First, the monopoly profits earned by the drug companies provide a powerful incentive for rent-seeking. This is the standard story that economists always complain about with trade protection, except instead of talking about a tariff that raises the price of the protected item by 10 or 25 percent above the free market price, we’re talking about a government granted monopoly that typically raises the price of a factor of ten or even a hundred compared with the free market price. These markups are equivalent to tariffs of 1000 percent or 10,000 percent.
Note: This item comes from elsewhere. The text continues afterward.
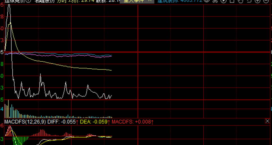
Task: Click the 名雕股份 stock name
Action: [44, 1]
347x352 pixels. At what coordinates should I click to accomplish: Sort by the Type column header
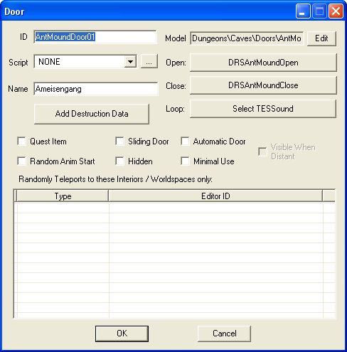[x=63, y=196]
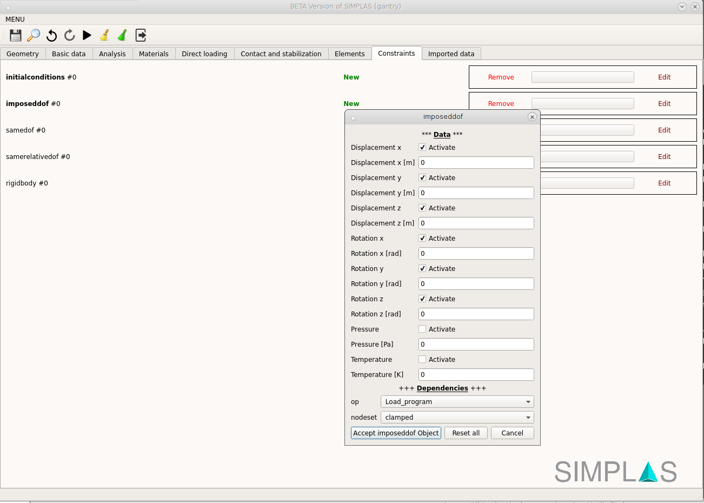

This not only encourages behavior like the payoff from Novartis to Trump lawyer Michael Cohen, it also gives drug companies an enormous incentive to misrepresent the safety and effectiveness of their drugs. We frequently hear stories of drug companies withholding evidence that their drugs are less effective than claimed or even harmful for some patients. Perhaps the most famous was the case where Merck allegedly withheld evidence that its arthritis drug, Vioxx, increases the risk of heart attack and strokes for people with heart disease. Needless to say, the costs from this sort behavior are enormous.
A second point is that we are not talking about a typical consumer buying decision, like buying a car or a cell phone. People buy drugs because they are in bad health and possibly facing death. As Krugman notes, there is typically a third party payer, either an insurer or the government. Apart from the possibility that this can lead to excessive payments that Krugman discusses, there is also the perverse dynamics this creates.
The price that companies end up getting for their drugs, and if they get it all, depends on the ability of patients to lobby their insurer or the government. Naturally the drug companies are happy to help in this effort. There is a whole set of industry-funded disease groups that are largely aimed at forcing insurers and the government to buy expensive drugs, often of questionable value, from the drug companies.
This also raises the point that it is pretty crazy that we expect people when they are sick or dying to pay for research that has already been done. In almost all cases the cost of manufacturing and delivering drugs is cheap, we make it expensive with government-granted patent monopolies. If we asked questions about paying for possibly life-saving drugs at their actual production costs, it would almost always be a no-brainer. But when we have a cancer drug, which may not even work, that a drug company sells for several hundred thousand dollars, it becomes a tough question as to whether the government should pick up the tab or force insurers to do so.
Finally, there is an absurd view in this debate that somehow patent monopolies are the only way to finance innovation. There is no argument that we have to pay for research; no one expects highly skilled researchers to work for free. But we can and do have other mechanisms for paying for this work.
The government already spends more than $30 billion a year on bio-medical research, primarily through the National Institutes of Health. This research is incredibly productive by all accounts. There is no reason in principle that we can’t double or triple the amount we spend on directly supported research. This would allow all new drugs to be sold at generic prices, without patent monopolies or related protections. By my calculations, this would save close to $380 billion a year (around 2.0 percent of GDP or more than five times the annual budget for the food stamp program). We would also benefit from having all the research findings in the public domain so that doctors and other researchers would have access to it when making decisions for their patients or planning future research.